Aiera Launches Finance-Focused LLM Leaderboard

August 28, 2024

Image

We’re excited to announce the release of Aiera’s new leaderboard on Hugging Face Spaces, designed to evaluate large language models (LLMs) on finance-specific tasks.

At Aiera, we leverage LLMs to extract insights from transcripts and documents. As we expand our applications, ensuring the right model for each task becomes crucial. To maintain high-quality content for our users, we’ve developed internal benchmarks and now, we’re making a subset of these evaluations public.

Our leaderboard, powered by EleutherAI’s lm-evaluation-harness, assesses LLMs on four key tasks:

  1. Speaker Assignment (aiera_speaker_assign): Evaluates models on their ability to assign speakers to transcript segments and identify speaker changes.
  2. Earnings Call Summarization (aiera_ect_sum): Tests abstractive summarization capabilities for earnings call transcripts.
  3. Financial Q&A (finqa): Challenges models with calculation-based questions over financial texts.
  4. Transcript Sentiment Analysis (aiera_transcript_sentiment): Measures accuracy in determining financial sentiment from event transcript segments.

All datasets used in these tasks are available on Hugging Face, promoting transparency and enabling further research in the field. Large-context models available via Hugging Face’s Serverless Inference API may be submitted for evaluation.
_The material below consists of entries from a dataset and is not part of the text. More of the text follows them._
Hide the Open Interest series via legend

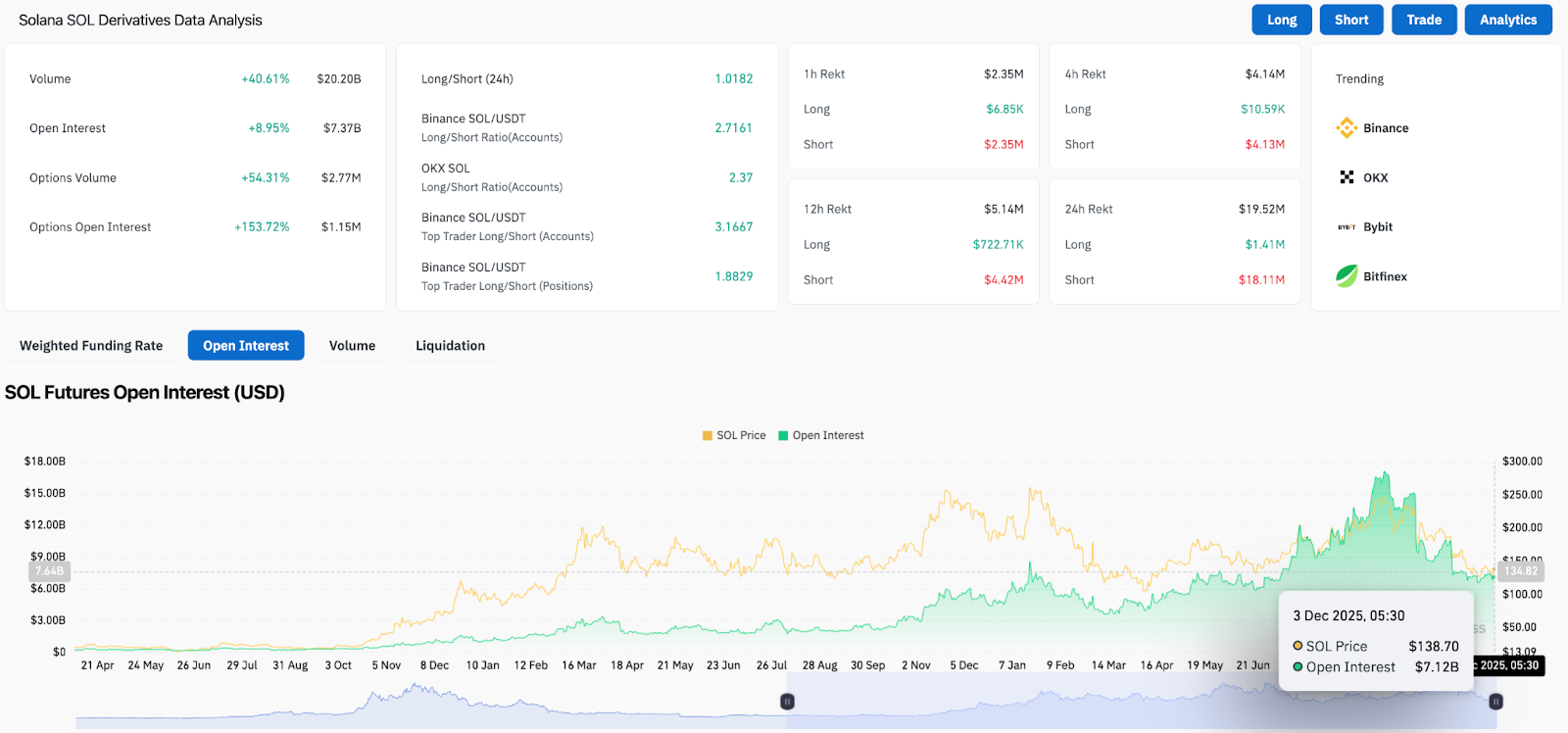pyautogui.click(x=821, y=436)
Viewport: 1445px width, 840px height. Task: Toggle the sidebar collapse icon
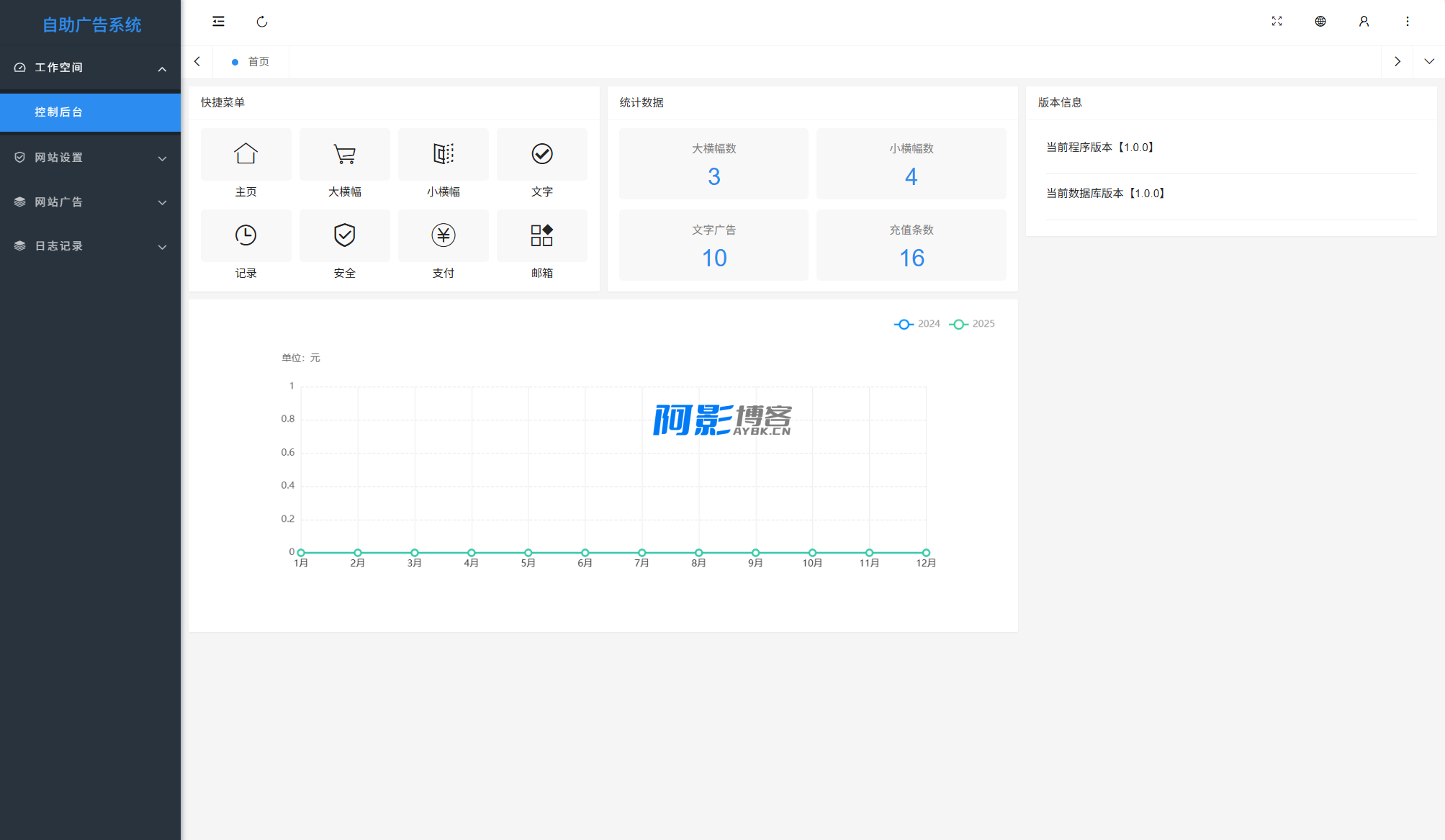click(x=218, y=22)
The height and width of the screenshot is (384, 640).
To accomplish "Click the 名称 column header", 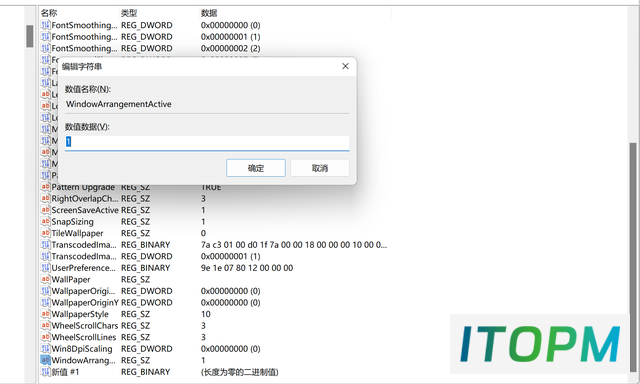I will point(49,13).
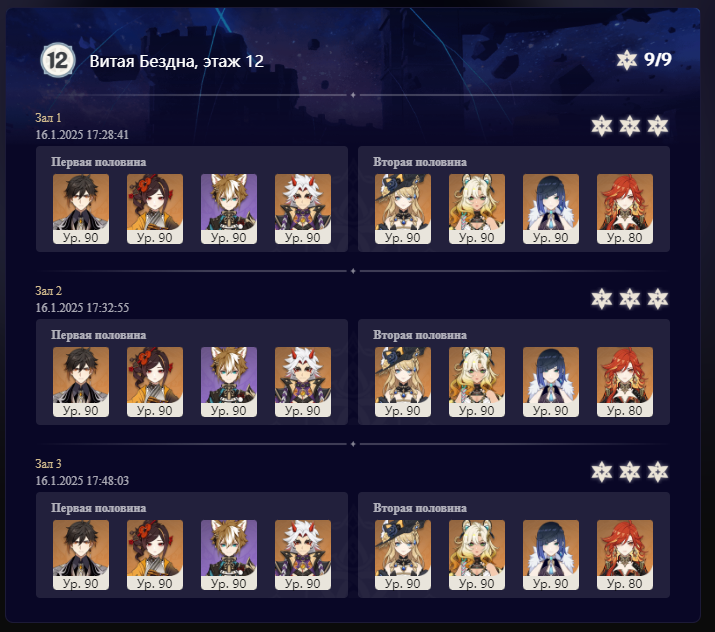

It’s worth noting that our abstractive summarization dataset currently shows a bias towards Anthropic models due to its construction method. We’ve discussed this limitation in detail in a previous post.

This leaderboard marks just the beginning. As we refine our processes and venture into new areas, we plan to expand this benchmark, continually pushing the boundaries of LLM performance in finance-related tasks.

We invite the AI and finance communities to explore our leaderboard, contribute to the datasets, and join us in advancing the application of LLMs in the financial domain.